I’m writing to tell you that I watched Channel 4’s Sex in Class last night, and I kind of hoped that the teenage boys who said the kinds of things in the tweets below would grow up as they, well, grow up.
Having read your article, I’m not so sure. I haven’t bought you for a while, to be honest. I read you in the hairdresser, if it’s a choice between you and Hello, but if Red or Marie Claire, or even Good Housekeeping, are available instead, then that’s what I’ll pick up.
But let’s be honest, The Last Sexual Taboo (…or is it?) is a good strapline. I’ve been walking past you a lot this month wondering what *is* the last sexual taboo. I still wouldn’t have bought you, but I probably would’ve flicked through you in M&S to find out the answer. And then, as luck would have it, you turned up in the seat pocket of the flight I was on last night.

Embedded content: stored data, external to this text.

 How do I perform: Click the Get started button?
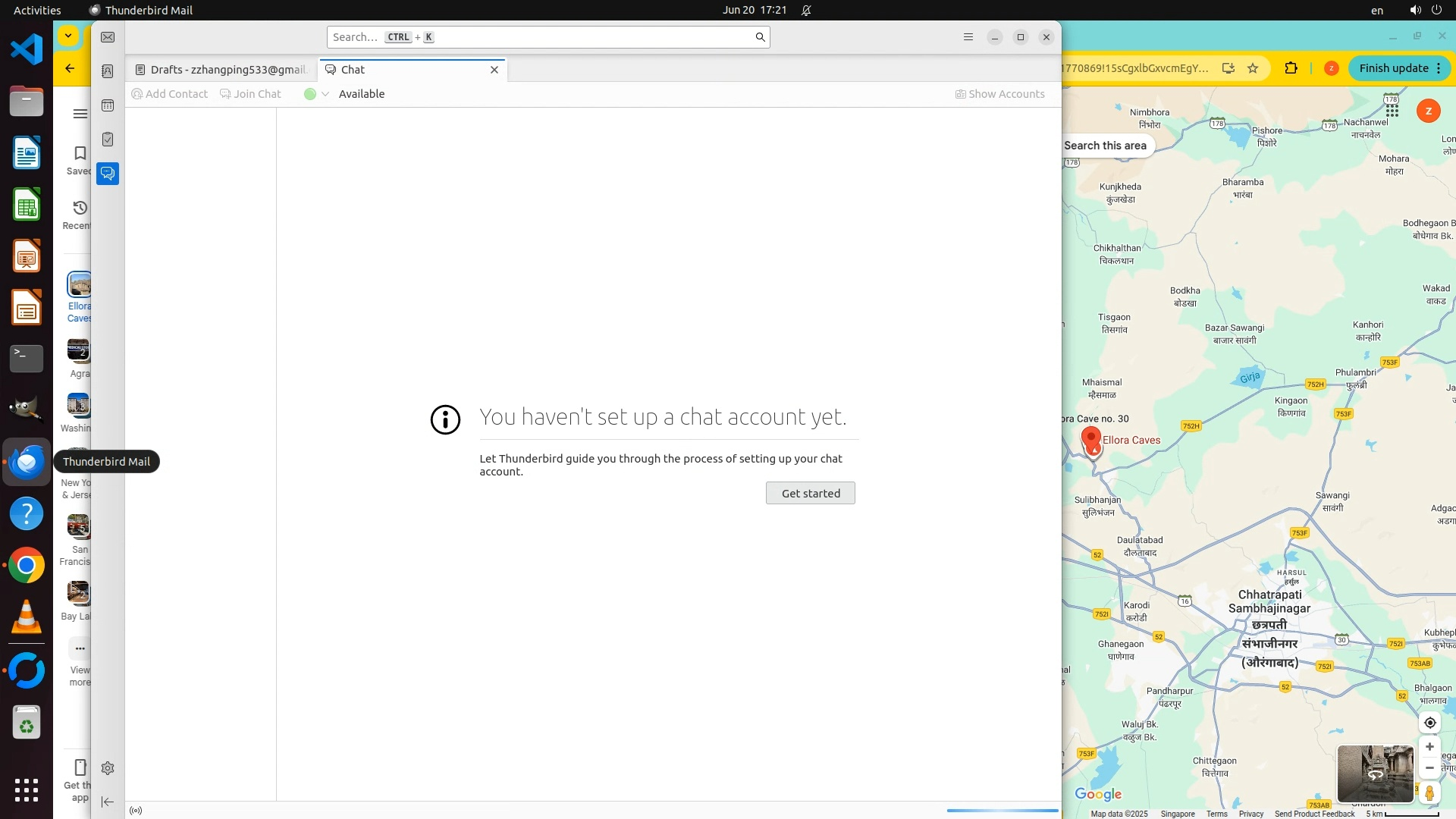[x=810, y=493]
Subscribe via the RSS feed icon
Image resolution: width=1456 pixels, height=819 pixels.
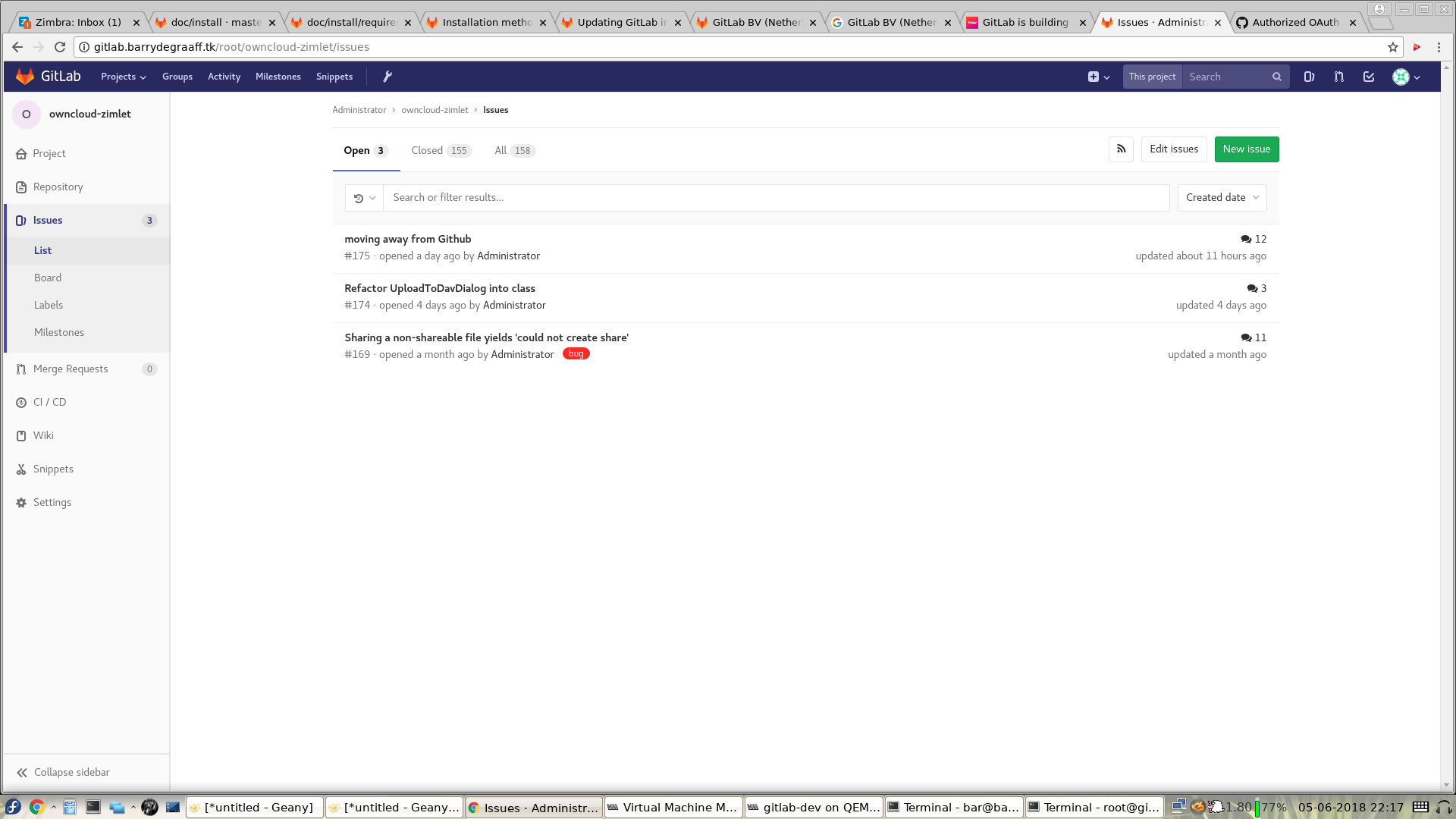[x=1121, y=149]
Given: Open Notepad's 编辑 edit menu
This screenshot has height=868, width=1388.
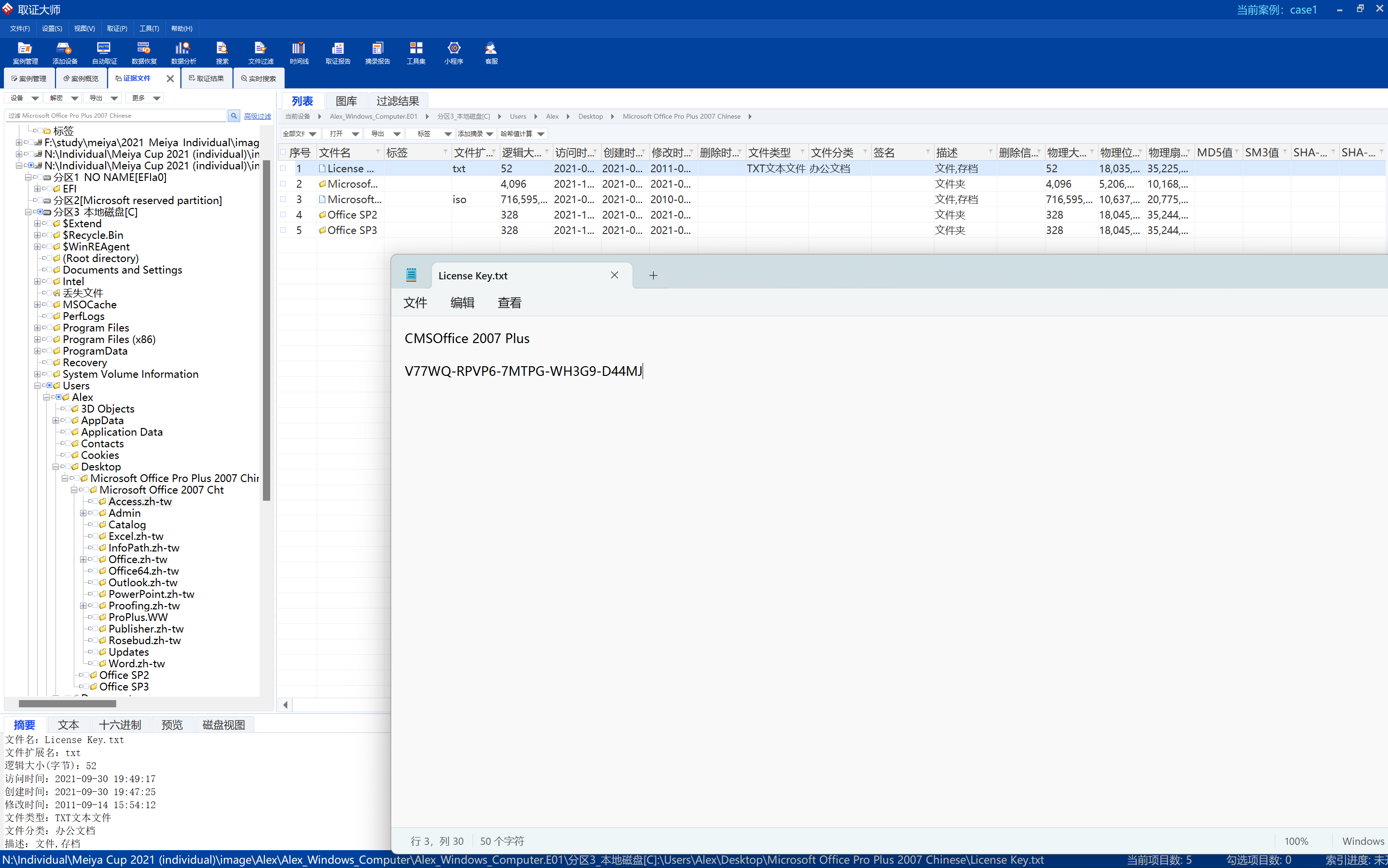Looking at the screenshot, I should [x=462, y=303].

And I thought ‘Surely it’s not anal?’
Spoiler alert: It’s anal.
I could start by saying, Cosmo, that I don’t think anal is the last taboo. I seem to remember years ago reading that 1 in 3 couples had tried it. I like it. I fantasise about it probably more than I fantasise about anything else. The first time I tried it was fucking amazing. It still scares me a bit, sometimes it hurts, and I worry about it being messy/dirty. But I *do* like it, and although it was a guy who proposed it the first time I tried it, it’s been my suggestion nearly every other time since.
Anyway, let’s talk about the article. Shall we start with the subheadings? Here we go:
- Pressure to perform
- ‘Dick slips’
- Remember the vagina?
- Why does he want it?
- An erogenous zone?
Two things strike me about these subheads, Cosmo. They’re very negative, and they’re very male-focused. And the problem with the article is evident from the very start:
“I was never interested,” says Jill. “I didn’t want to do it, and I didn’t want to talk about it. But during sex, he would say “Can I put it in your bum?” every time. It seemed really important to this guy, so Jill finally agreed. […]
“It was not enjoyable at all,” she says. “We used lube and a condom and we tried foreplay. But I could hold on for only two or three minutes before I said “I can’t do it!'”
Prince Charming finished up with some vaginal sex that night, and Jill spoke loudly and often about how awful it had been for her. “But he kept on asking.” Eventually he cheated on her, citing her unwillingness to have anal as one of the reasons. Would it shock you to know they broke up?
I wonder why you included this cautionary tale? You could have done a lot with it. You could have pointed out that if you’re switching from anal to vaginal, you need to use a new condom. You could’ve pointed out explicitly that the guy behaved like a dick, rather than just sarcastically referring to him as ‘Prince Charming.’ I’d even have been on board with you pointing out that it’s not ideal to go from ‘I didn’t want to talk about it’ to ‘[I] spoke loudly and often about how awful it had been.’ At least, I think that’s what you mean. When your sentence is ‘Prince Charming finished up with some vaginal sex that night, and Jill spoke loudly and often about how awful it had been for her,’ it’s not clear which was awful: the anal or the vaginal.
OK, so in the next paragraph you are explicit about the guys who have ‘dick slips’ being ‘true assholes.’ This paragraph is a bit better, tbh – it actually begins to tackle the issue of consent responsibly. Still not what I was expecting from what you put on the cover, though. And then you really go and ruin it again.
So when did the vagina stop being the holy grail? When I was growing up it was a treasure to be saved for special occasions with special people.
Honestly, you make a mockery of the newsagent in the town where I went to school, who wanted proof of age before he’d sell you, Cosmo. You had such an opportunity here to inform women about something that can be really hot. Instead, you slipped the tale of the woman who genuinely likes it under the subheading Why does he want it? You picked a married women who said ‘We love it,’ and you phrased her reasoning thus: ‘Rachel likes it because she likes to please her husband, but also because it feels good to her.’ Because god forbid you pick a woman who does it *just* because it feels good to her.
Finally, two paragraphs from the end, you get to the point I think you should have been making all along (although you could’ve dropped the ‘in relationships’ bit):
Women in relationships who mutually decided with their partner to have anal sex talked about a profound experience.
I see what you did here. You commissioned the article from someone who’s thinking about trying anal for the first time because you thought that would make for a more approachable, less intimidating article, right? I disagree. I think the author’s attitude to anal is fearful enough here to actually be off-putting. And maybe I’m a humourless bitch, but I don’t find the ‘thinking of taking a trip to Brownton Abbey‘ line funny, either, especially in the context of an article that seems to suggest that anal goes hand in hand with problematic, immature communication.
You’re getting a new editor next month. And god, I hope for your sake that she brings a fresh approach to mainstream sex writing.